REPUBLIKA.CO.ID, JAKARTA--Batasan besaran omzet warung kena pajak termasuk pajak warteg diubah menjadi Rp 500 ribu per hari atau sekitar Rp190 juta per tahun. Sebelumnya, besarannya hanya Rp 167 ribu per hari atau sekitar Rp 60 juta per tahun.

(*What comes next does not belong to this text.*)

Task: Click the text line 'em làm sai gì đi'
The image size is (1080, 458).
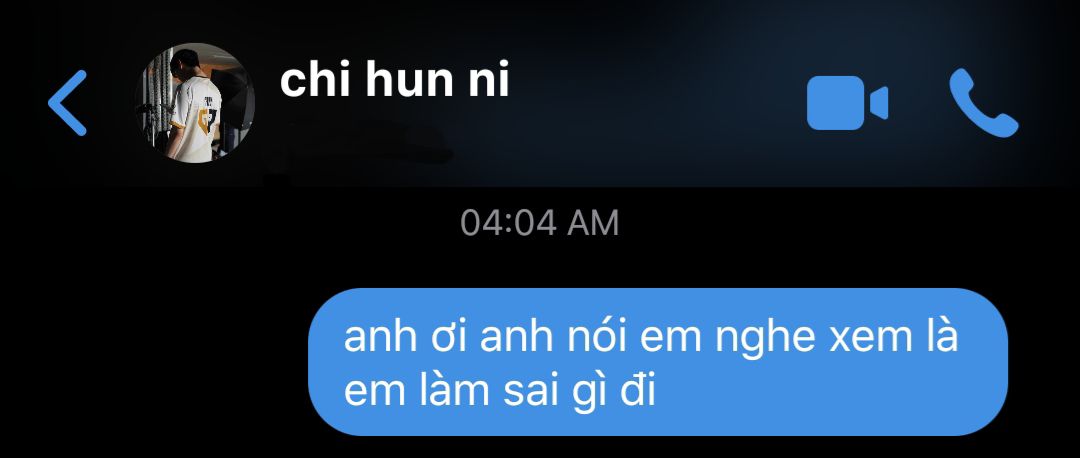Action: (499, 390)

Kebijakan dalam bentuk rancangan peraturan daerah (Raperda) Pajak Restoran ini belum bisa disahkan karena mendapatkan pertentangan dari masyarakat. Di dalam Raperda disebutkan untuk usaha penyediaan fasilitas pelayanan rumah makan, restoran, dan usaha waralaba termasuk warung, kafe, kantin, jasa biga, dan katering merupakan instrument yang dikenakan pajak konsumen.
Kepala Dinas Pelayanan Pajak DKI Jakarta Iwan Setiawandi mengatakan penetapan kemungkinan perubahan batasan besaran itu sangat besar. “Apalagi penetapan omzet Rp 167 ribu per hari dianggap LSM dan YLKI masih terlalu kecil, sehingga diubah menjadi Rp 500 ribu per hari,” katanya pada Selasa, (4/1).
Meski sudah menetapkan omzet pengusaha makanan dan minuman yang akan masuk dalam daftar wajib pajak mulai Januari 2011, Iwan mengatakan pihaknya bersama jajaran Pemprov DKI Jakarta akan mengkaji lebih lanjut rencana tersebut.
Termasuk di dalamnya kewajiban-kewajiban bagi para wajib pajak ini untuk menyertakan transaksi jual belinya dengan menggunakan bon, atau catatan-catatan yang lebih sederhana sebagai bukti adanya transaksi jual beli setiap harinya.